La mise en perspective des questions de genre et de moyens d’existence des populations déplacées et retournées en Côte d’Ivoire entre 2002 et 2012

Report
from Brookings-LSE Project on Internal Displacement
Published on 29 Apr 2013 View Original

Résumé exécutif

Le processus de déplacement interne est un phénomène relativement ancien en Côte d’Ivoire car il remonte à une décennie. Si les origines lointaines des conflits sont liées au ralentissement économique et à la forte montée de la pauvreté, les discours politiques et certaines mesures législatives ont fait perdurer une crise latente. Jusqu’en 2007, les déplacements forcés, principalement vers les centres urbains, vont fluctuer au même rythme que les migrations économiques. Malgré la récession, les femmes déplacées vont user de leur dynamisme entrepreneurial, dans le secteur informel, afin de compenser un niveau d’étude moins élevé que les hommes qui, dans la société ivoirienne, ont en moyenne un niveau d’étude plus élevé.

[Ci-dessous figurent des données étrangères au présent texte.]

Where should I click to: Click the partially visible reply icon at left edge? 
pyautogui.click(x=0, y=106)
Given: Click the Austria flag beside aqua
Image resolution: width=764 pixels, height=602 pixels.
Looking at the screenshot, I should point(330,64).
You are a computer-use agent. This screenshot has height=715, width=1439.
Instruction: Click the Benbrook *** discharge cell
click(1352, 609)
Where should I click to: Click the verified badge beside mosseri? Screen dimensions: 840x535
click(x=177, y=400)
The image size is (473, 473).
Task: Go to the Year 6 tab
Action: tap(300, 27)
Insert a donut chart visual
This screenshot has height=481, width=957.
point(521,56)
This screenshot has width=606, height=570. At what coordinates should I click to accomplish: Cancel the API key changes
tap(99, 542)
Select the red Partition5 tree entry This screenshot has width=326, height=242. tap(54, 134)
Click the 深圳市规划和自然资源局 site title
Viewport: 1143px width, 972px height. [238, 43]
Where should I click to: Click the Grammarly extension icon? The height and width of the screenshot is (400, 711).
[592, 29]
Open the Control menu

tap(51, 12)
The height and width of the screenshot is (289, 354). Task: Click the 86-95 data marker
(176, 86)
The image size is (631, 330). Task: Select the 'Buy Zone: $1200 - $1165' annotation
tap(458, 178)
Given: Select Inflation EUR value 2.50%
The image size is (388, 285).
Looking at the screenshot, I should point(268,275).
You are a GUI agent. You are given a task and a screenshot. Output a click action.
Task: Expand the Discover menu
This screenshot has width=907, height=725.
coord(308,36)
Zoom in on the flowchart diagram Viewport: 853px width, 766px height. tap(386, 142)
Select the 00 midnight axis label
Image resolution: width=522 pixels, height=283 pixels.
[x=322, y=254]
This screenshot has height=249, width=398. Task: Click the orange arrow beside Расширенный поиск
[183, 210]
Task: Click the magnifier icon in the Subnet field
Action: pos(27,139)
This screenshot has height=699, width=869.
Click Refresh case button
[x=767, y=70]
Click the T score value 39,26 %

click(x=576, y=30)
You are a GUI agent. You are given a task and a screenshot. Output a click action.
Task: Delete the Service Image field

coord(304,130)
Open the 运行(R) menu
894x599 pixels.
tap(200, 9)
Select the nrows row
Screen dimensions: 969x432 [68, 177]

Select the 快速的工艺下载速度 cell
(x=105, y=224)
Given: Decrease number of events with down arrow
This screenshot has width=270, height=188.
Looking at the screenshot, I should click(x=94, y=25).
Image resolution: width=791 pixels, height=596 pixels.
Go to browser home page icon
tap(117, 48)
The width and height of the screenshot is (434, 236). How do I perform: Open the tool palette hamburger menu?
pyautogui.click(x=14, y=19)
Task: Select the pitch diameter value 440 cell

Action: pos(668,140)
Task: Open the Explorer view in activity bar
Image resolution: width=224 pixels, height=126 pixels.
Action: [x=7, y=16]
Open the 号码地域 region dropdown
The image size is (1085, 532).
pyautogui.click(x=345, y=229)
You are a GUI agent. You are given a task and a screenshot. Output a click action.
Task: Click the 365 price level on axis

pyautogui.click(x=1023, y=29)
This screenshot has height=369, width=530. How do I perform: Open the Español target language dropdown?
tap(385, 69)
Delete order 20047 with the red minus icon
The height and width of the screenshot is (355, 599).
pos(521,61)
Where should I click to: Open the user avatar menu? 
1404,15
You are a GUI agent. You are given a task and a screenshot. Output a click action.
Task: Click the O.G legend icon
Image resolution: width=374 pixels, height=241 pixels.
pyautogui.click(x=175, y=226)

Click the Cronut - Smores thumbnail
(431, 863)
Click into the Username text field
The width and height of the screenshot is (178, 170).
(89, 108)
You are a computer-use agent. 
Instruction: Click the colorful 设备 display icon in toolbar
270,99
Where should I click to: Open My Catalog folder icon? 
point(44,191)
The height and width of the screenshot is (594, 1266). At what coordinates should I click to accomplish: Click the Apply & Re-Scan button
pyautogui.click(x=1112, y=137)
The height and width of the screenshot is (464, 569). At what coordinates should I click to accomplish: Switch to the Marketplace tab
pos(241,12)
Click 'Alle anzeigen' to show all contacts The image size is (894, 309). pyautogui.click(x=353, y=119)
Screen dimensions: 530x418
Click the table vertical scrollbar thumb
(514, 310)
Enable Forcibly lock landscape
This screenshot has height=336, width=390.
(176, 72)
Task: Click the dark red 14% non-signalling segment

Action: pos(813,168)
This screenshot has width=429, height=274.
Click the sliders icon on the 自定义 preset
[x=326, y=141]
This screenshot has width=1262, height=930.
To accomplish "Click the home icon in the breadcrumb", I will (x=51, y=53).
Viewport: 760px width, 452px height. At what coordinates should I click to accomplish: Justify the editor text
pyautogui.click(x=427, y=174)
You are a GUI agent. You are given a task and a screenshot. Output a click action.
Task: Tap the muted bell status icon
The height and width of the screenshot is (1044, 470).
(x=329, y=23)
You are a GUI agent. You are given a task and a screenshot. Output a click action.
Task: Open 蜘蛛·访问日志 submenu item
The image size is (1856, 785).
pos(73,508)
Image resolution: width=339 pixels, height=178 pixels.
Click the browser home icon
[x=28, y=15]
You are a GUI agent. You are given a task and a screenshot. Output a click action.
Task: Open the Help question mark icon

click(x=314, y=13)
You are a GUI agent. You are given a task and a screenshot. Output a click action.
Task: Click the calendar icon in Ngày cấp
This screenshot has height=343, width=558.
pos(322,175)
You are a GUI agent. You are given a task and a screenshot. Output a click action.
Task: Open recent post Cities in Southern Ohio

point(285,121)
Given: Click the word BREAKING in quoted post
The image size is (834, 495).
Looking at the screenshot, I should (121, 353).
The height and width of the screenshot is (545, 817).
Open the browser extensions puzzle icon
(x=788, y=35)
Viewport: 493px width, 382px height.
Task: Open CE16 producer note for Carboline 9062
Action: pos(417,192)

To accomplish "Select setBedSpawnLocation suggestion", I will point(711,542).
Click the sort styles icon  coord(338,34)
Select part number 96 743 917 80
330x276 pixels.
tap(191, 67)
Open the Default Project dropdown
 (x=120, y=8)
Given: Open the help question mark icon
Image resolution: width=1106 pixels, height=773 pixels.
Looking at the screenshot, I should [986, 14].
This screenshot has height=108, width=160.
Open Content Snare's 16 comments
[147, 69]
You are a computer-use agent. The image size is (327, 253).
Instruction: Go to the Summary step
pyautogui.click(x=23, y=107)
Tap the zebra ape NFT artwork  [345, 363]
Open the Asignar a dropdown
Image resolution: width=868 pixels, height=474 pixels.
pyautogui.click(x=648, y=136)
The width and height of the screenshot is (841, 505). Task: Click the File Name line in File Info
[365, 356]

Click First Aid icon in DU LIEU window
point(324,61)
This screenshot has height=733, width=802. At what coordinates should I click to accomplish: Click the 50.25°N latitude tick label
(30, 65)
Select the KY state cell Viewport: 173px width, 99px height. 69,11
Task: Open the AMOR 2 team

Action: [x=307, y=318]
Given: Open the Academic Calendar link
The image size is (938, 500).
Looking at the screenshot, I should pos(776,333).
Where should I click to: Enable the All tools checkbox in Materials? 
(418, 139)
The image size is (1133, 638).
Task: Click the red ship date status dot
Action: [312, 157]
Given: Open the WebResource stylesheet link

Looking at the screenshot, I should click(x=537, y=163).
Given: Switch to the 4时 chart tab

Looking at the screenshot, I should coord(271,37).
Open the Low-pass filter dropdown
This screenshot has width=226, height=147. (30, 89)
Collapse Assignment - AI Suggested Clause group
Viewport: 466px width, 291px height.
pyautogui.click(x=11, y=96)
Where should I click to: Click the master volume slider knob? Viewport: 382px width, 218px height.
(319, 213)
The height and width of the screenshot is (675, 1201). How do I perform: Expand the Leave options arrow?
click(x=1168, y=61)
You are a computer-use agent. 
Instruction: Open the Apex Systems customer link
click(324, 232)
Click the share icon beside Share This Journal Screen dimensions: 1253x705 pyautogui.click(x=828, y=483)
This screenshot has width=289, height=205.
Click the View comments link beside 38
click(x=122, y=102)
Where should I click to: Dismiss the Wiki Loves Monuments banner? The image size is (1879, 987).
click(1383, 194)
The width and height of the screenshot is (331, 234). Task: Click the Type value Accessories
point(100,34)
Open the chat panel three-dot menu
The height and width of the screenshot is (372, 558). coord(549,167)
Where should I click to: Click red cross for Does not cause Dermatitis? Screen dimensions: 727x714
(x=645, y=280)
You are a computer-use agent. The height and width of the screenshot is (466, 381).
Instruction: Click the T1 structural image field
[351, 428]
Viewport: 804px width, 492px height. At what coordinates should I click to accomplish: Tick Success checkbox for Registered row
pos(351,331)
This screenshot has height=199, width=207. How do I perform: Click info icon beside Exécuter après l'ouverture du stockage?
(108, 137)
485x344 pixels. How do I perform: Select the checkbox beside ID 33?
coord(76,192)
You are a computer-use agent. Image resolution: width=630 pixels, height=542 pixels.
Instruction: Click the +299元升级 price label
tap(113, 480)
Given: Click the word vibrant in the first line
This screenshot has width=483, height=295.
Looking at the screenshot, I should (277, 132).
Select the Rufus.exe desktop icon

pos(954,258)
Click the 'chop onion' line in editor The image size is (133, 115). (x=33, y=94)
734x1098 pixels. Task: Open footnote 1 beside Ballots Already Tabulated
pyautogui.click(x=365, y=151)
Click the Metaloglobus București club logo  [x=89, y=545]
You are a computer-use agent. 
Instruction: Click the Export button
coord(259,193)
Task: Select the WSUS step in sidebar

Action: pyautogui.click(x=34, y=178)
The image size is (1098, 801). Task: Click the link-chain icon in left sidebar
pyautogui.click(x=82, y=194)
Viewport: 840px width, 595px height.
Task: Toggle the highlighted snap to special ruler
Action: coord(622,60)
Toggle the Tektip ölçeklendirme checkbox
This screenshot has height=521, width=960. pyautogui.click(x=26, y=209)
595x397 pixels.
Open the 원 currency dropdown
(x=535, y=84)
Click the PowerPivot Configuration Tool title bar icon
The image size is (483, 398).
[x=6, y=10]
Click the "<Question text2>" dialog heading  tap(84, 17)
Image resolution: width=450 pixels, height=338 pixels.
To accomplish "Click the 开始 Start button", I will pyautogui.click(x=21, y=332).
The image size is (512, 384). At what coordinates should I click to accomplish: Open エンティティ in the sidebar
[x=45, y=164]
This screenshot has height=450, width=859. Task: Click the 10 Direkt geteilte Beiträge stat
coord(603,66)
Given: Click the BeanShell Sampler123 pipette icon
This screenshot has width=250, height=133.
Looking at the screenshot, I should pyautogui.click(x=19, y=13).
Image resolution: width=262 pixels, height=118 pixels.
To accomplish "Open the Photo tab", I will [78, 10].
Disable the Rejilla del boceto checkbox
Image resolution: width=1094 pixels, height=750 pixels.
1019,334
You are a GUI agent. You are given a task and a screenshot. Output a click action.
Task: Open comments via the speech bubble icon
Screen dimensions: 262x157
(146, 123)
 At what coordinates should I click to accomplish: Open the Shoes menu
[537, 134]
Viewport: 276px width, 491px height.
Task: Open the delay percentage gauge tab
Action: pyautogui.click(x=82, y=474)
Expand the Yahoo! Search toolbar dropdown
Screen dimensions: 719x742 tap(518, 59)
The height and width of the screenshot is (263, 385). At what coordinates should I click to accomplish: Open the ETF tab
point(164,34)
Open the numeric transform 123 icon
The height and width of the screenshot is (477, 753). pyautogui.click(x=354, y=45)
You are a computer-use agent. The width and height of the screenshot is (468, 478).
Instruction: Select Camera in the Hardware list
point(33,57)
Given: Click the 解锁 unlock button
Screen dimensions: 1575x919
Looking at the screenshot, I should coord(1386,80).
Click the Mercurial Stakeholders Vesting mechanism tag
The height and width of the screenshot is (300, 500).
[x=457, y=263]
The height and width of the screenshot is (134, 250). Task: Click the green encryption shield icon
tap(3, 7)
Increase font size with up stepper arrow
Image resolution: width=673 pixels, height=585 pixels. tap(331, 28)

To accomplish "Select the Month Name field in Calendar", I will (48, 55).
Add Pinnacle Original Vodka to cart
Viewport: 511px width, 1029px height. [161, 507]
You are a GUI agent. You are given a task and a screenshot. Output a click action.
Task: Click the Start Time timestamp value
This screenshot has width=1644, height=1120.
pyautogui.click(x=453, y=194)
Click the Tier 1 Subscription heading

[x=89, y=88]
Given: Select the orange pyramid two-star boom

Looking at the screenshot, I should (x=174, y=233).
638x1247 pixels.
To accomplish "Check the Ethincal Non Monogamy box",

L’élection présidentielle de 2010, qui devait marquer une issue à la crise politique, s’est commuée en conflit armé et a causé le déplacement d’environ un million de personnes.
Comme dans les années 2000, les femmes vont payer un lourd tribut à ce conflit et vont subir de nombreuses violations des droits humains. L’autre conséquence est la destruction du capital productif des ménages et l’augmentation des familles monoparentales en raison des décès de nombreux hommes. Les pillages, destructions et appropriations de terres ont affecté les secteurs économiques qui emploient les plus pauvres, à savoir les femmes chef de famille.

Durant le déplacement, la mobilité et la solidarité ont été utilisées pour assurer les moyens d’existence. En outre, le capital social des ménages a permis aux personnes déplacées internes (mentionnées PDI dans le texte) de trouver accueil chez des proches, des familles, voire des personnes unies par le seul lien ethnique.

L’importance inédite en Côte d’Ivoire des flux de PDI a entraîné la fixation de nombreux PDI dans des sites d’installation dans les villes. Cependant, l’installation dans ces sites constituait bien souvent une solution par défaut car les solidarités, bien plus ténues en zone urbaine, ont aussi contribué à ce phénomène.

Le rôle des autorités a permis de limiter les effets négatifs de l’aide en demandant à ce qu’elle soit équitablement distribuée au sein de la population et en restaurant une relative sécurité.
Cela a notamment permis de faciliter la mobilité des biens et des personnes, chose essentielle au développement des moyens d’existence (notamment pour les femmes qui vivent du commerce). En revanche, très peu de PDI et de retournés ont bénéficié des nombreux dispositifs étatiques de droit commun en charge de l’insertion et de la promotion des moyens d’existence. Quant à l’appui ciblé pour les PDI urbains, il s’est limité à des indemnisations pour le relogement des ménages qui étaient restés dans les camps d’Abidjan jusqu’en mars 2012 (principalement des femmes avec enfants). Les sommes données ont rapidement été insuffisantes, en raison de l’absence de support annexe pour générer une activité économique.